| Extracted information |
--- START ---

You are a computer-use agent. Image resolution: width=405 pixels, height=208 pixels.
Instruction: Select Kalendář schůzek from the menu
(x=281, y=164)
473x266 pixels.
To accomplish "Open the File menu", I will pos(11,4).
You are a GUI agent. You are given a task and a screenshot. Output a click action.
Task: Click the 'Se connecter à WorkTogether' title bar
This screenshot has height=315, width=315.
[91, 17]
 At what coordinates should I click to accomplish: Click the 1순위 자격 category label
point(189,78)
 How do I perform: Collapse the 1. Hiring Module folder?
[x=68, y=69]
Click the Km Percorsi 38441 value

--- END ---
--- START ---

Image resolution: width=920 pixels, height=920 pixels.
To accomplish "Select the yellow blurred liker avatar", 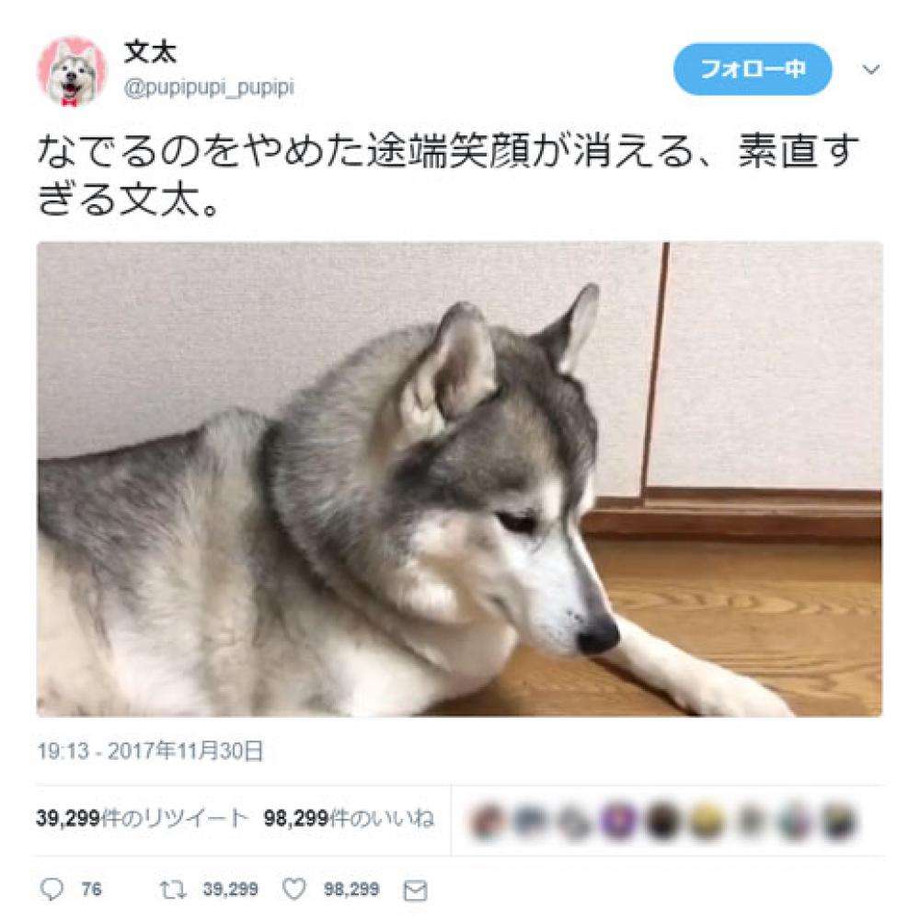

--- END ---
--- START ---

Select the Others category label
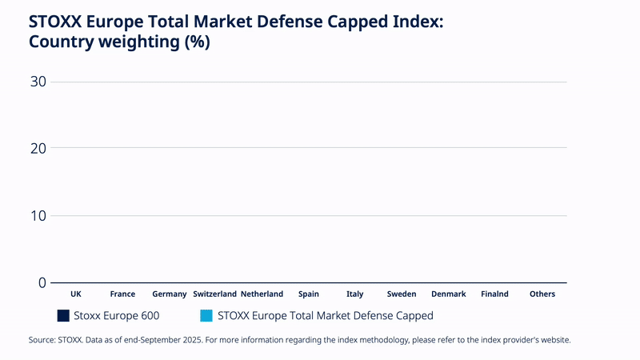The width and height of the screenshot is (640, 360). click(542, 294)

--- END ---

| Problem details |
Taking the lines above, repeat exactly those from the line that contains "You are a GUI" through the line that contains "Click the Km Percorsi 38441 value", and both of those lines as well. Include nothing else.

| Response area |
You are a GUI agent. You are given a task and a screenshot. Output a click action.
Task: Click the 'Se connecter à WorkTogether' title bar
This screenshot has height=315, width=315.
[91, 17]
 At what coordinates should I click to accomplish: Click the 1순위 자격 category label
point(189,78)
 How do I perform: Collapse the 1. Hiring Module folder?
[x=68, y=69]
Click the Km Percorsi 38441 value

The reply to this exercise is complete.